Bob Allison (21 October 1913 – 8 November 1997) was an Australian professional rugby league footballer who played in the 1930s and 1940s. He played for Canterbury-Bankstown and for Western Suburbs in the New South Wales Rugby League (NSWRL) competition.

==Playing career==
Allison made his first grade debut for Wests against Balmain in Round 6 1935 at the Sydney Cricket Ground. Western Suburbs would go on to reach the finals in 1935 but were defeated by Eastern Suburbs. Allison played one further season with Wests before leaving at the end of 1936.

Due to the residency rules at the time, Allison missed two years of playing before signing with Canterbury in 1939. Allison scored a try on debut for the club against Eastern Suburbs and was a member of their City Cup winning team.

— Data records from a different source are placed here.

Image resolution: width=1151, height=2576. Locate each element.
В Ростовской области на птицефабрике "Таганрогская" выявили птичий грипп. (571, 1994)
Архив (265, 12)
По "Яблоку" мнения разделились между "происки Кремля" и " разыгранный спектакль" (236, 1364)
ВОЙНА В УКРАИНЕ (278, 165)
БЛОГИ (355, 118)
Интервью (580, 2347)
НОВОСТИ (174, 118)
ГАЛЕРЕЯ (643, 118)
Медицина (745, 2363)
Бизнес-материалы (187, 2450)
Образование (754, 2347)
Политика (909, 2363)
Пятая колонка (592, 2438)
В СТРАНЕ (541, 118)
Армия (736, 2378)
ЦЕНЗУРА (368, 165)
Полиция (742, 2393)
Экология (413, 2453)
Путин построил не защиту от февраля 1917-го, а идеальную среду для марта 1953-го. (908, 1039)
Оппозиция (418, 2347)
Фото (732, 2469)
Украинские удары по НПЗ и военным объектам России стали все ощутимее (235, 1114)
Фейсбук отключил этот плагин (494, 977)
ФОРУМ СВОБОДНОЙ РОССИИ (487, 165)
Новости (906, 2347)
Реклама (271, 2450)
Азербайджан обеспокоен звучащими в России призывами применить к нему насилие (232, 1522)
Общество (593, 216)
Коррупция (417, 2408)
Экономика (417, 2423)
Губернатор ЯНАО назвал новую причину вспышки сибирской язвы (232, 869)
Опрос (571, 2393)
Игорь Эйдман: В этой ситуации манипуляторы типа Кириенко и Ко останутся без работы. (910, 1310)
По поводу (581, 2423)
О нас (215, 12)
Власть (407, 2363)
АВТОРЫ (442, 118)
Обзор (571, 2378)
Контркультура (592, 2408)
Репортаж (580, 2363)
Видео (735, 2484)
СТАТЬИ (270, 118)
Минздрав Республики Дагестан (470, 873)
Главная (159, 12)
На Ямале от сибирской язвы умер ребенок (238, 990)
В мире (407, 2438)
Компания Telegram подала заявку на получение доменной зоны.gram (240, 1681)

In 1940, Canterbury reached their second grand final against Eastern Suburbs. Allison played at second-row as Canterbury were defeated 24–14 at the Sydney Cricket Ground. The following season, Canterbury finished 2nd in 1941 and reached the final but were once again defeated by Easts 24–22.

In 1942, Allison only made two appearances for Canterbury and missed out on the club's second premiership victory over St George. In the following two seasons, Canterbury went from winning the premiership in 1942 to running last in 1943 and 1944 claiming the wooden spoon. As of the 2019 season, no other club has gone from premiers to wooden spooners the next season with the exception of Melbourne who won the premiership in 2009 but were later stripped of the title for major breaches of the salary cap in 2010 and made to play for no points which resulted in the club coming last.

Allison played up with Canterbury up until the end of 1945 before retiring. His last game for the club was the reserve grade grand final against South Sydney. In total, Allison played 105 games for Canterbury across all grades. In 2004, he was nominated for the Berries to Bulldogs 70 Year Team of Champions.